| PROBLEM DESCRIPTION |
Every record needs to be restated word for word.

| DATA FOR PROCESSING |
<<<<

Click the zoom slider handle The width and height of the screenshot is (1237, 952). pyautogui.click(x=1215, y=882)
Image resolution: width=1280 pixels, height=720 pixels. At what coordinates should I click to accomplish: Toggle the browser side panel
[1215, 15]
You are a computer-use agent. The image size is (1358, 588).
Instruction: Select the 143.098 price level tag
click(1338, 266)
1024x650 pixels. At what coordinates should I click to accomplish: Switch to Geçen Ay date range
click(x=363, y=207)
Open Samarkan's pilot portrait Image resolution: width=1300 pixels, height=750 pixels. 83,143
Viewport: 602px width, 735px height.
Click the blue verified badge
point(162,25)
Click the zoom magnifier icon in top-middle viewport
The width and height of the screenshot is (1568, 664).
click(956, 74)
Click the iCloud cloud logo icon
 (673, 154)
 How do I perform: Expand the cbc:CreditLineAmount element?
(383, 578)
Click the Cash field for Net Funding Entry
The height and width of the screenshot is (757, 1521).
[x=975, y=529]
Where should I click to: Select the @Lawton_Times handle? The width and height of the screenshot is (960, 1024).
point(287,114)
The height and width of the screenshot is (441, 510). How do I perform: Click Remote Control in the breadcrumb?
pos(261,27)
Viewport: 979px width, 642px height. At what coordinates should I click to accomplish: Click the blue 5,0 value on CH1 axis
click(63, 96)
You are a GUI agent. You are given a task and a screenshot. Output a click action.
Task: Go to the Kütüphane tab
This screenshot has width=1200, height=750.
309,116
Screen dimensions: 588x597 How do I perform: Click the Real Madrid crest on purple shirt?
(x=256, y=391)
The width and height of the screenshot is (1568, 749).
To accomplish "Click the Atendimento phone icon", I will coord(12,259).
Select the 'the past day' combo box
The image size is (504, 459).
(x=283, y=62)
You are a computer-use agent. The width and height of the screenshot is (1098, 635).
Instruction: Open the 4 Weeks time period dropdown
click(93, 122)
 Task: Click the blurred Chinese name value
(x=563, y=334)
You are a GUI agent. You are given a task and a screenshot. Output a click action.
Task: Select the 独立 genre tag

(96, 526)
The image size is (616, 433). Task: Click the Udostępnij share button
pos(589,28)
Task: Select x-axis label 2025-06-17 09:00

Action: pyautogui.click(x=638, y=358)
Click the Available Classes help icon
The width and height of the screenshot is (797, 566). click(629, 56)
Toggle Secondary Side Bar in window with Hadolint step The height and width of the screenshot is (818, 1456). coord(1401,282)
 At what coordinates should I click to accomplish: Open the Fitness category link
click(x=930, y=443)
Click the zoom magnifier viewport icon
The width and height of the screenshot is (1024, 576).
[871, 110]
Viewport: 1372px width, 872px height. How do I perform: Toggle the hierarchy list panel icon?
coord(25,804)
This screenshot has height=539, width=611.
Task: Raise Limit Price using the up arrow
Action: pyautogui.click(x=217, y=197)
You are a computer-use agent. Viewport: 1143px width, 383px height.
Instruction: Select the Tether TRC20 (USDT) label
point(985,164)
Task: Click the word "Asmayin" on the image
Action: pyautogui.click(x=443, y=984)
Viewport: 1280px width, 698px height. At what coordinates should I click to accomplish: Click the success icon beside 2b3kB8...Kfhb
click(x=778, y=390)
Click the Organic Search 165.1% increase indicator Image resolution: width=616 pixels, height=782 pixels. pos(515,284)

>>>>

| TASK ANSWER |
Click the zoom slider handle The width and height of the screenshot is (1237, 952). pyautogui.click(x=1215, y=882)
Image resolution: width=1280 pixels, height=720 pixels. At what coordinates should I click to accomplish: Toggle the browser side panel
[1215, 15]
You are a computer-use agent. The image size is (1358, 588).
Instruction: Select the 143.098 price level tag
click(1338, 266)
1024x650 pixels. At what coordinates should I click to accomplish: Switch to Geçen Ay date range
click(x=363, y=207)
Open Samarkan's pilot portrait Image resolution: width=1300 pixels, height=750 pixels. 83,143
Viewport: 602px width, 735px height.
Click the blue verified badge
point(162,25)
Click the zoom magnifier icon in top-middle viewport
The width and height of the screenshot is (1568, 664).
click(956, 74)
Click the iCloud cloud logo icon
 (673, 154)
 How do I perform: Expand the cbc:CreditLineAmount element?
(383, 578)
Click the Cash field for Net Funding Entry
The height and width of the screenshot is (757, 1521).
[x=975, y=529]
Where should I click to: Select the @Lawton_Times handle? The width and height of the screenshot is (960, 1024).
point(287,114)
The height and width of the screenshot is (441, 510). How do I perform: Click Remote Control in the breadcrumb?
pos(261,27)
Viewport: 979px width, 642px height. At what coordinates should I click to accomplish: Click the blue 5,0 value on CH1 axis
click(63, 96)
You are a GUI agent. You are given a task and a screenshot. Output a click action.
Task: Go to the Kütüphane tab
This screenshot has width=1200, height=750.
309,116
Screen dimensions: 588x597 How do I perform: Click the Real Madrid crest on purple shirt?
(x=256, y=391)
The width and height of the screenshot is (1568, 749).
To accomplish "Click the Atendimento phone icon", I will coord(12,259).
Select the 'the past day' combo box
The image size is (504, 459).
(x=283, y=62)
You are a computer-use agent. The width and height of the screenshot is (1098, 635).
Instruction: Open the 4 Weeks time period dropdown
click(93, 122)
 Task: Click the blurred Chinese name value
(x=563, y=334)
You are a GUI agent. You are given a task and a screenshot. Output a click action.
Task: Select the 独立 genre tag

(96, 526)
The image size is (616, 433). Task: Click the Udostępnij share button
pos(589,28)
Task: Select x-axis label 2025-06-17 09:00

Action: pyautogui.click(x=638, y=358)
Click the Available Classes help icon
The width and height of the screenshot is (797, 566). click(629, 56)
Toggle Secondary Side Bar in window with Hadolint step The height and width of the screenshot is (818, 1456). coord(1401,282)
 At what coordinates should I click to accomplish: Open the Fitness category link
click(x=930, y=443)
Click the zoom magnifier viewport icon
The width and height of the screenshot is (1024, 576).
[871, 110]
Viewport: 1372px width, 872px height. How do I perform: Toggle the hierarchy list panel icon?
coord(25,804)
This screenshot has height=539, width=611.
Task: Raise Limit Price using the up arrow
Action: pyautogui.click(x=217, y=197)
You are a computer-use agent. Viewport: 1143px width, 383px height.
Instruction: Select the Tether TRC20 (USDT) label
point(985,164)
Task: Click the word "Asmayin" on the image
Action: pyautogui.click(x=443, y=984)
Viewport: 1280px width, 698px height. At what coordinates should I click to accomplish: Click the success icon beside 2b3kB8...Kfhb
click(x=778, y=390)
Click the Organic Search 165.1% increase indicator Image resolution: width=616 pixels, height=782 pixels. pos(515,284)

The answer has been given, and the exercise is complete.